It's extremely rare when a player of A-Rod's pedigree, a few big swings short of Babe Ruth and Hank Aaron, turns on the waterworks, with the rest of the Yankees watching from the back rows. As YES pregame shows go, this was Hall of Fame material.
And for what? The Yankees basically telling A-Rod to get lost.
This was a bitter, inevitable divorce spun as a conscious uncoupling. Not only does Rodriguez collect every nickel of his $27 million, but the Yankees also agreed to throw him a going-away party Friday in the Bronx against the Rays (good seats still available).
Get this: the Yankees, in their great benevolence, even promised him a few at-bats that night against Chris Archer. Imagine, Rodriguez, the former three-time MVP, and owner of 696 home runs, actually is penciled in to play.
So after humiliating A-Rod for the past month, by gluing him to the bench, a situation he described Sunday as "painful," "embarrassing" and "awkward," the Yankees dressed up the ultimate smackdown _ his unconditional release _ as merely the next phase of his pinstriped legacy, transitioning to an instructor and special advisor to Hal Steinbrenner.
Sounds nice, but we're not convinced Rodriguez is ready to walk through that door just yet. Steinbrenner took a page from his dad's playbook by offering him another job in the organization, and Rodriguez, between tears, gushed with appreciation. But this wasn't the A-Rod we've chronicled all these turbulent years, the defiant, soiled superstar who returned from a season-long Biogenesis suspension to hit 33 home runs at age 40.
After Friday, Rodriguez is a free man, available to sign with another team if he so chooses. And he didn't sound 100 percent ready to call it quits. Unlike Teixeira, who retired on his own terms Friday, A-Rod was jettisoned by the Yankees. They were just kind enough to offer him a pinstriped parachute.
"I think I can still play baseball," Rodriguez said. "You always think you have one more hit in you, to help the team win one more game, for sure. That wasn't in the cards. That was the Yankees' decision, and I'm at peace with it."
A-Rod must have said "it wasn't in the cards" a half-dozen times, but he was referring to the Bronx, under Steinbrenner's rule.
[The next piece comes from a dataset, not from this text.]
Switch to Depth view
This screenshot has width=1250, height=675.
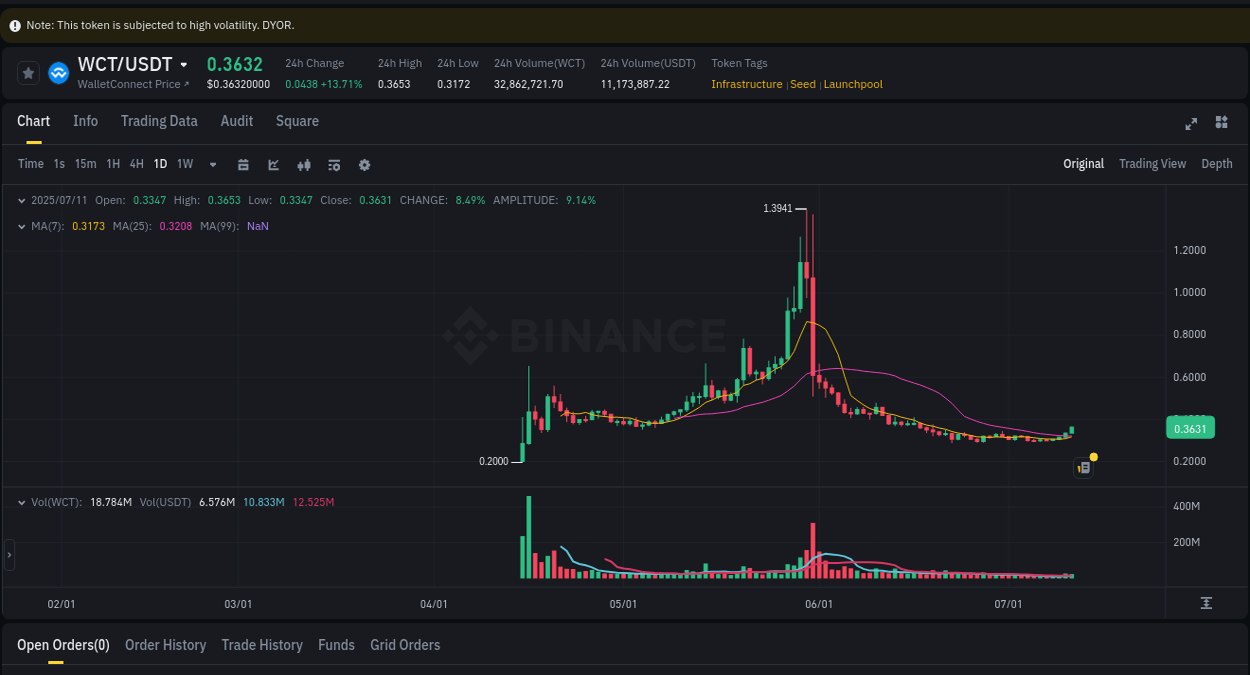pyautogui.click(x=1216, y=163)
That doesn't mean he can't continue his pursuit of the Bambino (714 HRs) elsewhere, after a full winter to rest up, get in the best shape of his life and become a DH-for-Hire, as well as a virtually free attendance-magnet.
Rodriguez loves a circus, as long as he's the ringleader. So how could he possibly forgo the opportunity to stir things up all over again, at another team's spring campus, next February? If the options are that or hitting fungoes to Gleyber Torres, we have a feeling A-Rod picks Door No. 1. The Yankees probably do, too.
"If he changes his mind, if somebody called him and said hey, can you get it going and crank it up, then he would have a decision," Cashman said. "And I don't think anybody in here would stand in his way."
They can't. All that's left for the Yankees to do now is write A-Rod an enormous check, throw him a few bones, er, at-bats, and hope he doesn't hurdle Ruth in a Rays' uniform on their dime. Steinbrenner's gambit worked. He broke Rodriguez by issuing the executive order to chain him to the bench for the past month.
Ultimately, it was A-Rod's pride that did him in, not the sudden evaporation of his unique talents. Both Cashman and Rodriguez framed the endgame with Steinbrenner as amicable discussions, but we're not so sure. This was the week Hal settled all family business, and dumping A-Rod was the non-negotiable exclamation point.
"A lot has happened the last 72 hours," Rodriguez said. "When Hal told me (on Wednesday) I just told him, give me a few days, I need to think on this, sleep on it. I have not thought past the pinstripes and my horizon is Friday."
Even with A-Rod down to his final four games, Joe Girardi still wouldn't pledge him any playing time at Fenway Park, where Rodriguez could take repeated shots at the Green Monster in a last-ditch effort to possibly reach No. 700. After a 22-year career, including a dozen with the Yankees, Rodriguez is left begging over this last week.
The last time A-Rod came off this vulnerable was the Biogenesis suspension, and it took every ounce of MLB's punitive might to drop that hammer. The Yankees bruised him again Sunday, but A-Rod's ego always has been to big to fail.
"I do want to be remembered as someone who was madly in love with the game of baseball," Rodriguez said. "And also, I want to be hopefully remembered as someone who tripped and fell a lot. But someone that kept getting up."
After Friday, his future no longer will involve playing for the Yankees. But A-Rod sounds far from finished, wherever that may be.